In the excerpt on consensus-building in urban planning, what are the six foundational pillars?
-- Start of Page excerpt --
Core Thematic Identification: Defines six foundational pillars: facilitated participatory processes, stakeholder engagement, discourse and communicative action, conflict management, power dynamics, and adaptive management.
Operational Framework: Proposes an integrated, dynamic conceptual model designed to guide planners and stakeholders through complex, multi-scalar urban decision-making.
Process-Oriented Approach: Emphasizes continuous feedback loops, adaptive learning, and iterative interaction as essential mechanisms for sustainable planning outcomes.
Introduction
The contemporary urban landscape is defined by profound economic, social, and political transformations, which often exacerbate conflicting values and competing stakeholder interests. Consequently, urban planning approaches have shifted toward consensus-building as a necessary strategy for reconciling these differences and achieving collective goals. Consensus serves as a critical mechanism for establishing shared objectives and fostering the mutual understanding essential for successful policy implementation. In the absence of consensus, urban plans risk overlooking diverse perspectives, which often leads to implementation failure, deepening social inequalities, and a decline in institutional trust.
-- End of Page excerpt --
-- Start of Provided material --
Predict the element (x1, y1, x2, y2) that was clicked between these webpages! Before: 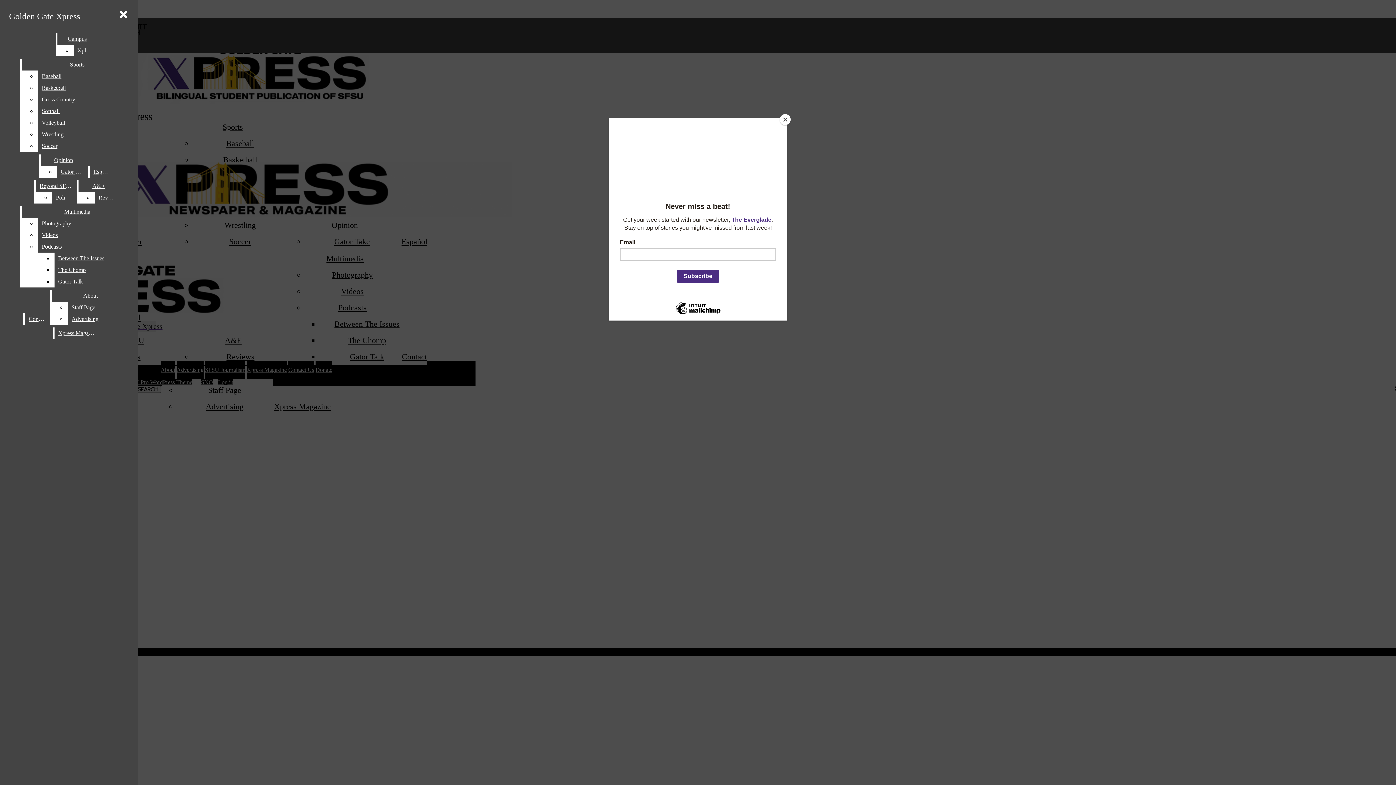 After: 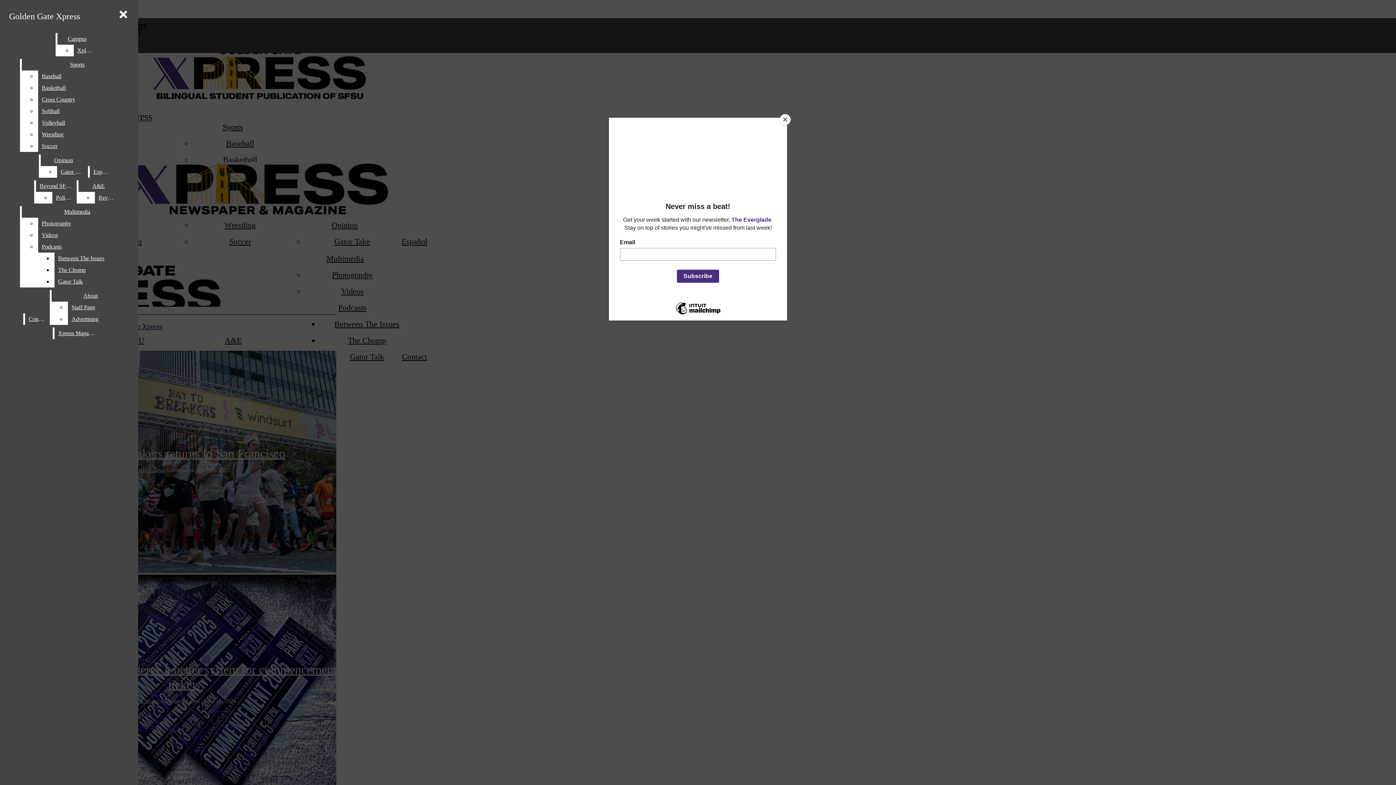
-- End of Provided material --
-- Start of Provided material --
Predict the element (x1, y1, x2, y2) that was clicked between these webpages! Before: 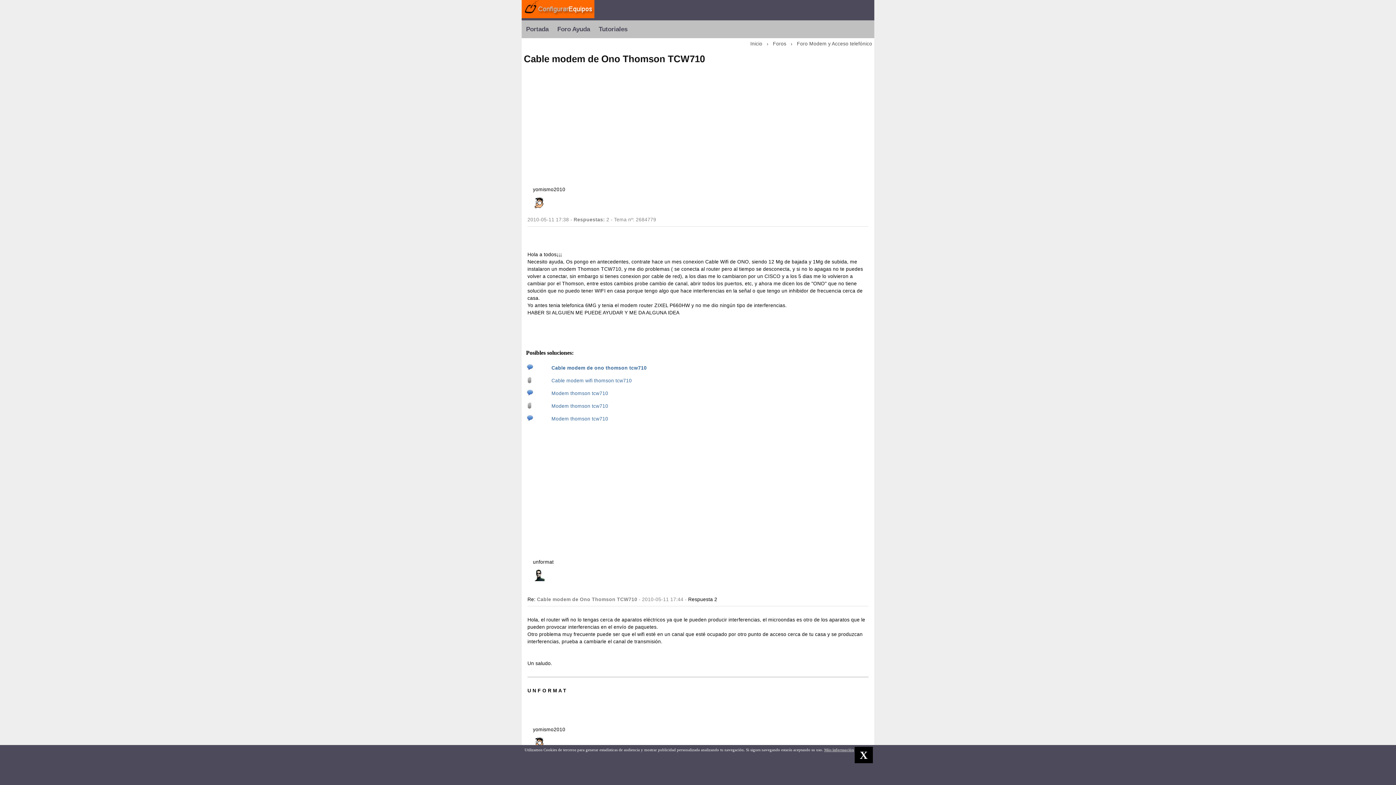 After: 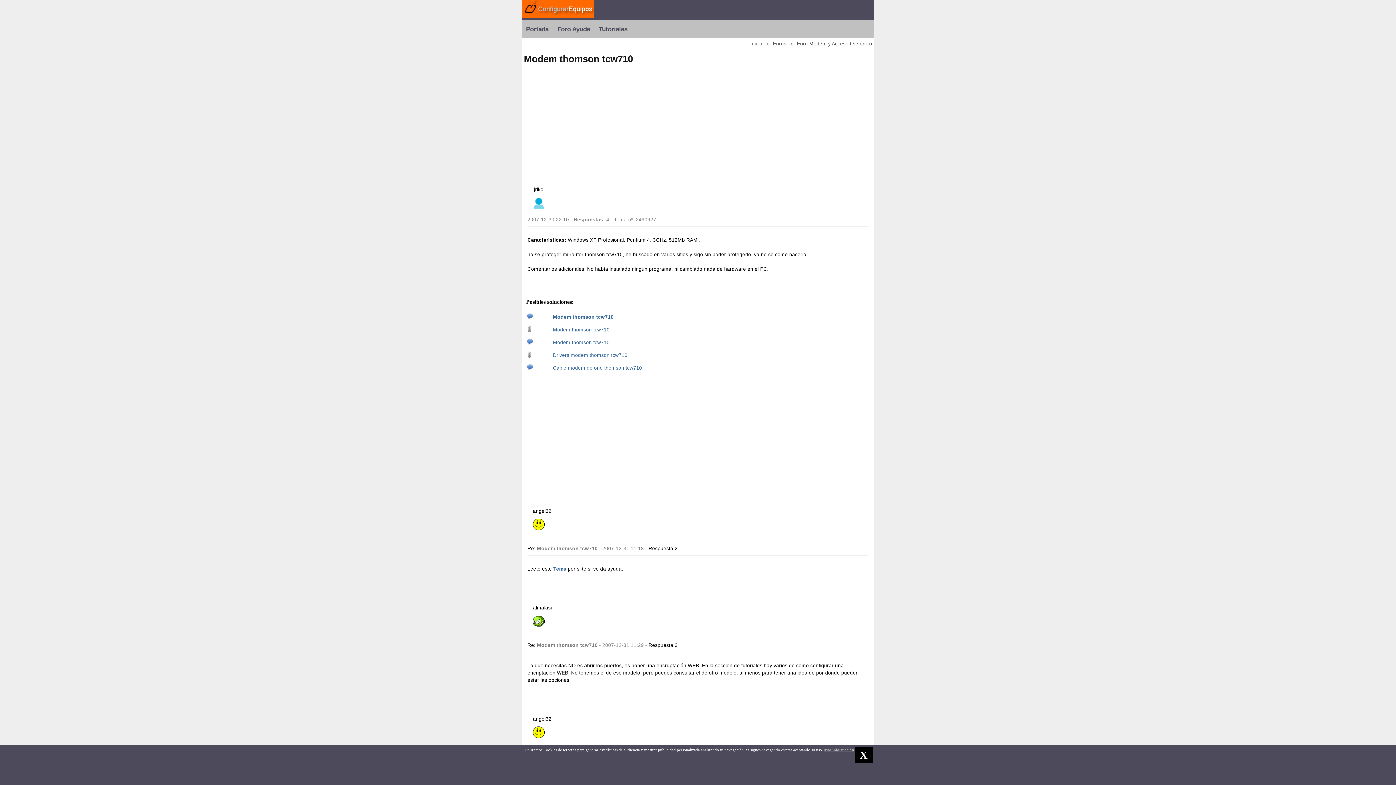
-- End of Provided material --
> **Solution for this exercise**: Facilitated participatory processes, stakeholder engagement, discourse and communicative action, conflict management, power dynamics, and adaptive management.